Anti-climb paint (also known as non-drying paint, anti-intruder paint, anti-vandal grease) is a class of paint consisting of a thick oily coating that is applied with a stiff brush, trowel or by hand using a protective glove. In appearance it is similar to smooth gloss paint when applied but it remains slippery for a minimum of three years, thereby hindering an intruder from gaining a foothold.

== Uses ==
It is used to prevent climbing on objects such as lamp posts, walls and fences. It owes its effectiveness to the fact that it is based on a non-drying oil and keeps the surface greasy and slippery. As an additional advantage, it leaves its mark on the person touching it and hence makes it possible for intruders to be identified.

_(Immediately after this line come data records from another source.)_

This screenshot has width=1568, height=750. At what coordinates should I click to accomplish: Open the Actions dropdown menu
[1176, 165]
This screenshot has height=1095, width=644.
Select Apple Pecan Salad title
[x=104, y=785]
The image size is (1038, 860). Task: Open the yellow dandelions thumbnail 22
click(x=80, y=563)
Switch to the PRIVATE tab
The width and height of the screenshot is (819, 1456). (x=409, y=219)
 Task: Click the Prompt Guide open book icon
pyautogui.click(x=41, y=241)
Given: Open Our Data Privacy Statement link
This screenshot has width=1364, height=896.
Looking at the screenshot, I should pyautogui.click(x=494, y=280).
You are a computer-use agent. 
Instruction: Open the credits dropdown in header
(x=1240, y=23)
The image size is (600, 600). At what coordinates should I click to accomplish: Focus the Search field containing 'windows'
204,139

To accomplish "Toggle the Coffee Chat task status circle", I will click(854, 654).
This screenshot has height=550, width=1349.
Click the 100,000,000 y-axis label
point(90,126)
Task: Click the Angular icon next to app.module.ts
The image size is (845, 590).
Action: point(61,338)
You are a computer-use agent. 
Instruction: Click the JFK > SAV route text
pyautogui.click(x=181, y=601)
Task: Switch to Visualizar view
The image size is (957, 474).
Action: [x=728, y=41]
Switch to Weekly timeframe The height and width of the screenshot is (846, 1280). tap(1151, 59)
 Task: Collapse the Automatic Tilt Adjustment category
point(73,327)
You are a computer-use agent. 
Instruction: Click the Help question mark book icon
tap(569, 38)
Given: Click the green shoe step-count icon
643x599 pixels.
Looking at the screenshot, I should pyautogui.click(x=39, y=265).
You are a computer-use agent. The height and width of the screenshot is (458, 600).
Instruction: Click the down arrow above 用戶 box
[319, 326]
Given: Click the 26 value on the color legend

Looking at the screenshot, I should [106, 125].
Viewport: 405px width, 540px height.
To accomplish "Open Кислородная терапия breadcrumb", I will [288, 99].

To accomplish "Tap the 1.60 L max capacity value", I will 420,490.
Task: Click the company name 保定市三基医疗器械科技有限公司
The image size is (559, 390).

Anti-climb paint is often used to deter burglars seeking to enter a building by climbing up to a higher entry point, such as a window on an upper floor.

== Characteristics ==
Anti-climb paint continues to work in hot or cold weather conditions, adhering to the surfaces to which it is applied.

It can be used on most building materials. It is particularly effective in preventing climbing on walls, parapets, boundary fences, down pipes, lamp standards and roofs.

The paint's outer surface may appear to be dry, but attempting to climb over it will reveal the soft paint underneath. It has an effective lifetime of around three years, after which a fresh coat is usually recommended.

It cannot be easily washed off and is resistant to removal by a variety of chemicals.

== Safety ==
To keep the general public from being affected by the paint, it is usually applied above a certain height on the object being painted. Typically it is applied from a height of 8 ft / 2.4 meters above the ground.

== History ==
It was developed by Camrex Paints in the early 1960s.